Modernizar o combate ao crime organizado através da integração social. Esta é a premissa do novo projeto de lei depositado no Parlamento italiano por lideranças do Partido Democrático (PD). A proposta visa alterar a Lei de Cidadania de 1992 para incluir estrangeiros que atuem como testemunhas de justiça contra as “novas máfias”.
Um “serviço eminente” à democracia
Atualmente, a legislação italiana permite a concessão da cidadania por “serviços eminentes prestados à Itália” (Artigo 9). O novo texto quer que o ato de denunciar redes criminosas seja considerado, por definição, um serviço fundamental à justiça e à democracia do país.

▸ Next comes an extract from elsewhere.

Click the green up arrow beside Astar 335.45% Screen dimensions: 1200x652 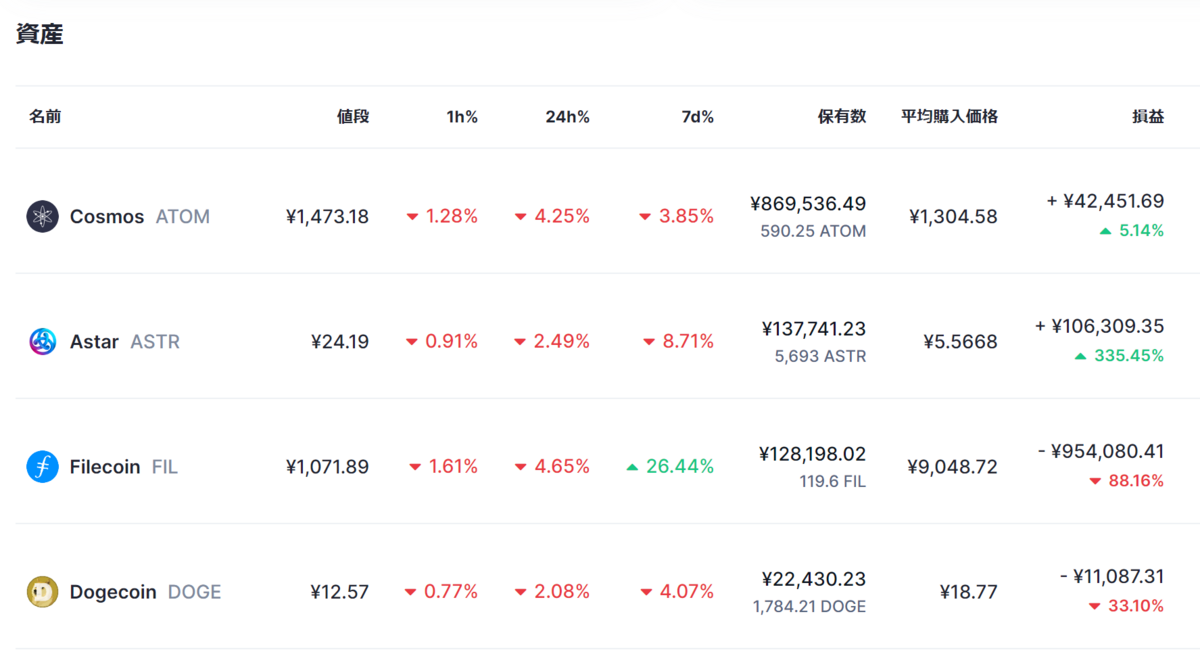click(x=1079, y=356)
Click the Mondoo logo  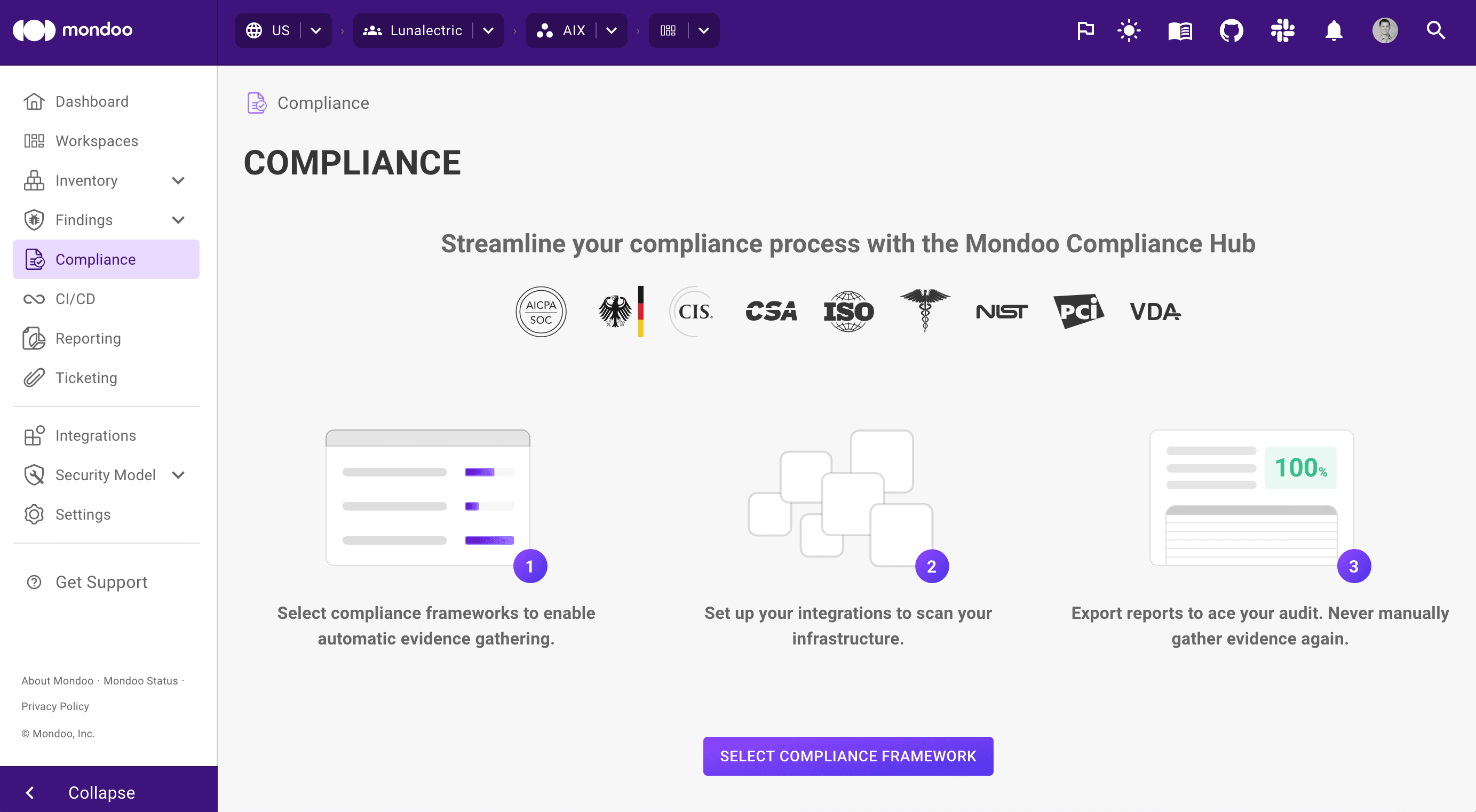[72, 29]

“Quem escolhe se posicionar contra as máfias presta um serviço essencial para a qualidade da nossa democracia: o Estado deve protegê-los e acolhê-los na comunidade”, afirmou o deputado Federico Gianassi, um dos autores da proposta, no il Giornale nesta segunda-feira (20).
Como funcionaria a concessão?
Para evitar fraudes e garantir a eficácia da medida, o projeto estabelece critérios rigorosos:
- Critérios de avaliação: a cidadania seria concedida baseada na confiabilidade, relevância das informações e na honestidade do testemunho.
- Comissão central: uma comissão formularia o pedido ao Ministério do Interior após ouvir a Promotoria (Procura) competente.
- Proteção: o beneficiário deve estar sob as condições de proteção já previstas pela lei italiana para testemunhas de justiça.
Estratégia contra máfias estrangeiras
Os autores do projeto defendem que a lei de 1992 foi criada quando a criminalidade era dominada quase exclusivamente por grupos nacionais. Hoje, com a presença de organizações criminosas estrangeiras operando em solo italiano, incluindo a brasileira Primeiro Comando da Capital (PCC), o PD acredita que incentivar a denúncia por parte de membros das comunidades imigrantes é uma estratégia vital de inteligência e segurança.